Earlier, the leader of the Scottish Conservatives accused the Scottish Nationalist Party (SNP) of being “out of touch” with ordinary Scots after its national executive committee allocated £600,000 for a second independence referendum.
Opposition politicians in Scotland have vehemently opposed what they perceive as looming measures that will invariably waste taxpayers’ money, particularly stemming from demands for another independence vote by the Scottish Nationalist Party (SNP).
As MSPs debated the Scottish Government’s draft tax and spending plans for the coming year on Thursday, Neil Findlay urged the SNP-led Government to wake up to the needs of the poor and hungry.
Accusing the government of intentionally overlooking the poor as less likely to vote, he denounced a lack of “political will” to take the actions the challenging current pandemic-generated situation required.
“I have no doubt that the cabinet secretary will trot out her well-rehearsed lines about where the money will come from if we want to do other things.

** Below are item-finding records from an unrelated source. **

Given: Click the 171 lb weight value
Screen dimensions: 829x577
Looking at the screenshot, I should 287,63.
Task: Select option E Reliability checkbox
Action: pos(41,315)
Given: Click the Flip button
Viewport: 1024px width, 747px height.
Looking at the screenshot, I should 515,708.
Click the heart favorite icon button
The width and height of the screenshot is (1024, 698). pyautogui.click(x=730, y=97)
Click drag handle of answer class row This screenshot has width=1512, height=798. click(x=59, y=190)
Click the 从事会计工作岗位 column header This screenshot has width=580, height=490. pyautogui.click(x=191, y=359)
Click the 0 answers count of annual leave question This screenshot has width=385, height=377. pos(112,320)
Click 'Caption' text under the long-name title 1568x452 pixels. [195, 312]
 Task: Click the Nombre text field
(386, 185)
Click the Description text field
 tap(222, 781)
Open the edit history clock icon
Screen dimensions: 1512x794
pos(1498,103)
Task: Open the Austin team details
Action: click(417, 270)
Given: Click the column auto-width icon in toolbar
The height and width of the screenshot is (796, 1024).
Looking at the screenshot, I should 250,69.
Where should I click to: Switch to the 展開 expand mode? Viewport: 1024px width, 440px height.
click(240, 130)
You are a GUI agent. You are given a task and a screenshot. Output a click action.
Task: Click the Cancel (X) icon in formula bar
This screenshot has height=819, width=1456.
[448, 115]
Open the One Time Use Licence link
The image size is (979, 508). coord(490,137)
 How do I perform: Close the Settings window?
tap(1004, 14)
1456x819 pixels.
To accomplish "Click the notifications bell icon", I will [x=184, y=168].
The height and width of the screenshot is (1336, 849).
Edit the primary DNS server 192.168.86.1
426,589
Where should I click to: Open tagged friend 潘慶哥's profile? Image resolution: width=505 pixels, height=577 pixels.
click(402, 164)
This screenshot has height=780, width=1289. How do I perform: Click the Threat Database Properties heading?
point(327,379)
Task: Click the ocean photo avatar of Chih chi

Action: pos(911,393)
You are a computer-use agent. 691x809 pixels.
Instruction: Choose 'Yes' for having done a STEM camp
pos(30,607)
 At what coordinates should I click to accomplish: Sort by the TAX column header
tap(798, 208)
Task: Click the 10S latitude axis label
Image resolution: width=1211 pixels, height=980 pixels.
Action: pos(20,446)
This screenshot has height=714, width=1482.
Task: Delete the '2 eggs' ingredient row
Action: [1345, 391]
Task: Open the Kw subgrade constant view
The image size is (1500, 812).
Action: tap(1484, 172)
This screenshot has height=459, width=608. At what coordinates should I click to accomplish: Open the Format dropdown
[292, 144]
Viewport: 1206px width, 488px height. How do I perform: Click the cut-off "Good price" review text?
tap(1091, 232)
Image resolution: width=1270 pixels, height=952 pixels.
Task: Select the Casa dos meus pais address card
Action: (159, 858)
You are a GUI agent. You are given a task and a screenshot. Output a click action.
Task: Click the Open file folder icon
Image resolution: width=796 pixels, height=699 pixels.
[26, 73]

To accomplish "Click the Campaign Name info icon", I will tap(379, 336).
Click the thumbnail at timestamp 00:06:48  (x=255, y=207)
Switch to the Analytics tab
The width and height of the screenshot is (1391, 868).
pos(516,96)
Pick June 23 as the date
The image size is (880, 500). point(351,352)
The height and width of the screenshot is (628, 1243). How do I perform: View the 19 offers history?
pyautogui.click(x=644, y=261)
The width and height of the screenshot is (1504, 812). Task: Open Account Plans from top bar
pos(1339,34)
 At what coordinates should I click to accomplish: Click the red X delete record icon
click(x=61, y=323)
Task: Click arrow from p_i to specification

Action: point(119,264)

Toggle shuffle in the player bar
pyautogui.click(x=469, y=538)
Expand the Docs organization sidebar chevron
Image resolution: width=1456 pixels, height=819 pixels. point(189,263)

The Government pours money down the drain as if there is no tomorrow,” said the Scottish Labour MSP.
Findlay proceeded to enumerate various lacklustre, in his opinion, projects that taxpayers’ money was spent on, such as the £100 million to pay for delayed ferries as well as pointless legal fees and expenses.
The Scottish draft budget for 2021-22, unveiled by Finance secretary Kate Forbes and the minority SNP administration in January and promising a record funding of £16 billion for the NHS in Scotland, needs support of at least one other party to pass.
“The budget delivers £1.1 billion for jobs and skills, record spending for health services, £11.6bn for local government plus a further £259 million of non-recurring coronavirus (COVID-19) funding, and new resources to tackle climate change,” Forbes was quoted by The National as saying.
She also warned that “further changes may be required once our funding position clarifies following next week’s UK Budget,” as Chancellor Rishi Sunak gears up to deliver the Spring Budget on 3 March.
However, Scottish Conservative finance spokesman Murdo Fraser insisted this was not a Budget his party could support, as it “falls short of what the Scottish people and Scottish society requires.”
Fraser added that Tories urged increased funding for councils “at least” in line with the amounts funneled into the Scottish Government.